La linea ufficiale del partito – andare all’assalto dei vertici Rai – era stata studiata da giorni. I parlamentari di Fratelli d’Italia lo avevano già capito venerdì leggendo “Ore 8”, il volantino stile “Mattinale” di Paolo Bonaiuti che viene mandato ogni mattina a deputati e senatori meloniani per impartire la linea. A proposito dell’episodio di Fedez che a Sanremo aveva mostrato una foto del sottosegretario Galeazzo Bignami vestito da nazista per poi strapparla, l’ordine di scuderia del partito era questo: “Utilizzare il palco di Sanremo e la Rai a fini politici, soprattutto se questi istigano alla violenza, è inopportuno ancor più in questo momento storico già delicato”. Una critica a Fedez ma, per interposta persona, anche ai piani alti di viale Mazzini.
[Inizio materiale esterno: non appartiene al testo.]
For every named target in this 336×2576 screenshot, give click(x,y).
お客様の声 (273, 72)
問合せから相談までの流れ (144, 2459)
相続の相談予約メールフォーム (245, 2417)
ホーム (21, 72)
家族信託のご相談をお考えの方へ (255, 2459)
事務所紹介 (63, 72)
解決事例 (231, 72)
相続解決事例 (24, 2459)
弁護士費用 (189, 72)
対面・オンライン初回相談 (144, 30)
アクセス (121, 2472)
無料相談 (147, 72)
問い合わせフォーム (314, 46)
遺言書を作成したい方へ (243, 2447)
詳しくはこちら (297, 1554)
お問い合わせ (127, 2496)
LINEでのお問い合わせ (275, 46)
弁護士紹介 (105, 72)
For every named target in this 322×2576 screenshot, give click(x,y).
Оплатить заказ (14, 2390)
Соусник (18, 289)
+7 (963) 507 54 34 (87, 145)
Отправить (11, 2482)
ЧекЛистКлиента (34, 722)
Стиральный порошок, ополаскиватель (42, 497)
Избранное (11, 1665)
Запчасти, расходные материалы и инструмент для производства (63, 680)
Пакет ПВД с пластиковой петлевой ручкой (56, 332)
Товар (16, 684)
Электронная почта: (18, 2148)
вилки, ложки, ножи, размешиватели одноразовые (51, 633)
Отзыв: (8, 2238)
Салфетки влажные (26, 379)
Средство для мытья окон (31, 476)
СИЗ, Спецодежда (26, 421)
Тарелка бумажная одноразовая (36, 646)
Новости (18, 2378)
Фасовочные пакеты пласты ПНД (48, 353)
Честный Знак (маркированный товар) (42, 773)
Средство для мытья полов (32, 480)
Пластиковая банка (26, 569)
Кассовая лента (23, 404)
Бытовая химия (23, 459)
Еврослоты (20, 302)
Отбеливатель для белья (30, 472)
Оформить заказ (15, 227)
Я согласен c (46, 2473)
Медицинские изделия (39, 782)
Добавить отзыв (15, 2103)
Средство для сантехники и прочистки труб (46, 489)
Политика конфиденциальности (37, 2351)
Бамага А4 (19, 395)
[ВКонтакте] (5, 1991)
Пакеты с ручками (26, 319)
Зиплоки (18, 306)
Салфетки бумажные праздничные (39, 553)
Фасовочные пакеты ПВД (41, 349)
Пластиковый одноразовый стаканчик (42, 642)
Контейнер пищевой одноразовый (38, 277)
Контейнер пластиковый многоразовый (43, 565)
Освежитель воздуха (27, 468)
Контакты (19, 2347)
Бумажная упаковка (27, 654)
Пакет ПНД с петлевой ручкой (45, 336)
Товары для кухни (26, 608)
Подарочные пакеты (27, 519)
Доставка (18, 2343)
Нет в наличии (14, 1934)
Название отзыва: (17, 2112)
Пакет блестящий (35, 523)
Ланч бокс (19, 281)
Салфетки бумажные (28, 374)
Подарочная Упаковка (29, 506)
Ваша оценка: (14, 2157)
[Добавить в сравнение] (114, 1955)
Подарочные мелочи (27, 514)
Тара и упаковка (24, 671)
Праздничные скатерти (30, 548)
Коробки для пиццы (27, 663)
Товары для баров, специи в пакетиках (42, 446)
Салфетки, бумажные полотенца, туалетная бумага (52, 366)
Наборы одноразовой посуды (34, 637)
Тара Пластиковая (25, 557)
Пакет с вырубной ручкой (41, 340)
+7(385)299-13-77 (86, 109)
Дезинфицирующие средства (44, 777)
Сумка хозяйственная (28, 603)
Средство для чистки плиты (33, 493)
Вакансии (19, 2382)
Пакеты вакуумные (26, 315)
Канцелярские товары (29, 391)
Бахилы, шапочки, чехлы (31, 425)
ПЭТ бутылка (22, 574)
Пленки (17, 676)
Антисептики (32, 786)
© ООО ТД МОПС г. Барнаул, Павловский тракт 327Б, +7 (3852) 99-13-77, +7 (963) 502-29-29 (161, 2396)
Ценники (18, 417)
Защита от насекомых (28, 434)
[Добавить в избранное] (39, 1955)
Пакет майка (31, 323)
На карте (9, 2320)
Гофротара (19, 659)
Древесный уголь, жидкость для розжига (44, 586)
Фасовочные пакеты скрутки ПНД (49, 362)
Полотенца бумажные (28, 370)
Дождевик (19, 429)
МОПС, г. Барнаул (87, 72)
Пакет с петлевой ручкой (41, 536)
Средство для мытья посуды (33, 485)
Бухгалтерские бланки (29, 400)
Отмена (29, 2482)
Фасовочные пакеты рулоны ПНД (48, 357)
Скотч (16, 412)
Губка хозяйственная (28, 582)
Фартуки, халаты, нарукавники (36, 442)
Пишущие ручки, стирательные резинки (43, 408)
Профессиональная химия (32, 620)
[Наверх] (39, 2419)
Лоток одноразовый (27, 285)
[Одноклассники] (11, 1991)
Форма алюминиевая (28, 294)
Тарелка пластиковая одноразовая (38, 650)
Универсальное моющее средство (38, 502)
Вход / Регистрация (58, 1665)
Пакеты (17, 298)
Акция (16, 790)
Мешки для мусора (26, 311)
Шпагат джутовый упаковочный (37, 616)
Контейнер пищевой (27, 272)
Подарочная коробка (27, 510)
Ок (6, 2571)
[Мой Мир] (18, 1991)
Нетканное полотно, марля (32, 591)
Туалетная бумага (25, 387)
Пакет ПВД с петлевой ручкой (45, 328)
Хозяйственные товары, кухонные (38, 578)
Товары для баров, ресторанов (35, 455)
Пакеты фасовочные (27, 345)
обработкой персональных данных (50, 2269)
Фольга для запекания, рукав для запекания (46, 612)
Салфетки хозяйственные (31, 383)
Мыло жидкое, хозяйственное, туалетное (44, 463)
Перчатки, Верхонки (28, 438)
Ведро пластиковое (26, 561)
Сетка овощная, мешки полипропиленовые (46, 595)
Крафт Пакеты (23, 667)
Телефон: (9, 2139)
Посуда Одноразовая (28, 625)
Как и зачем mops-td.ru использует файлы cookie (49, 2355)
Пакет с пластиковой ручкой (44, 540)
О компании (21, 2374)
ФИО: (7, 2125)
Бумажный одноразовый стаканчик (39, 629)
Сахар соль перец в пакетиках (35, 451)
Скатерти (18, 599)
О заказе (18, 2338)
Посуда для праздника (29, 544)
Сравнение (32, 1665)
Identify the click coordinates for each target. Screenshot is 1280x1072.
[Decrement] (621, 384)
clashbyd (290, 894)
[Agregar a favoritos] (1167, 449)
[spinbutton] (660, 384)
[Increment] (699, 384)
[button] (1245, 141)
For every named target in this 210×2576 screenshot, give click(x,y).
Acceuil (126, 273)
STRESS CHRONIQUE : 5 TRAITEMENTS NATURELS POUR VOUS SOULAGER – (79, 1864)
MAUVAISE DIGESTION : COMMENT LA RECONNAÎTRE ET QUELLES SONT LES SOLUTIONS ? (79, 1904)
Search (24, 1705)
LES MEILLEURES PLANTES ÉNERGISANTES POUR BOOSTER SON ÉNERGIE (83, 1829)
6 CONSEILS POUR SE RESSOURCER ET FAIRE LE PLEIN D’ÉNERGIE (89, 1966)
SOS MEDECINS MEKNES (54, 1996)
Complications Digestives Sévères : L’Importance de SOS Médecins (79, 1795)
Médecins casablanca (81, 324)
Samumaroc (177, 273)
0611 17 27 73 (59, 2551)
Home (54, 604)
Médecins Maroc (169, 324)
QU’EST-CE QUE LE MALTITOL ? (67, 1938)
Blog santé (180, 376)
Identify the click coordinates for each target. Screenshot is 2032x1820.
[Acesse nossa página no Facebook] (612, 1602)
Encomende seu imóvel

Poi, ieri mattina, dopo la provocazione di venerdì sera sulla cannabis (“Giorgia legalizzala” ha cantato Fedez) e quando La Verità ha rivelato che i dirigenti di viale Mazzini sapevano tutto dello show del rapper perché aveva fatto le prove, i meloniani non si sono lasciati sfuggire l’occasione: “Dobbiamo attaccare i piani alti della Rai”. E così è partita l’offensiva, spinta da Palazzo Chigi. Il grimaldello che serve a Giorgia Meloni per cambiare velocemente i vertici della televisione pubblica. Non solo, quindi, i direttori dei Tg ma soprattutto il pezzo grosso, la poltrona che più scotta: quella dell’amministratore delegato Carlo Fuortes.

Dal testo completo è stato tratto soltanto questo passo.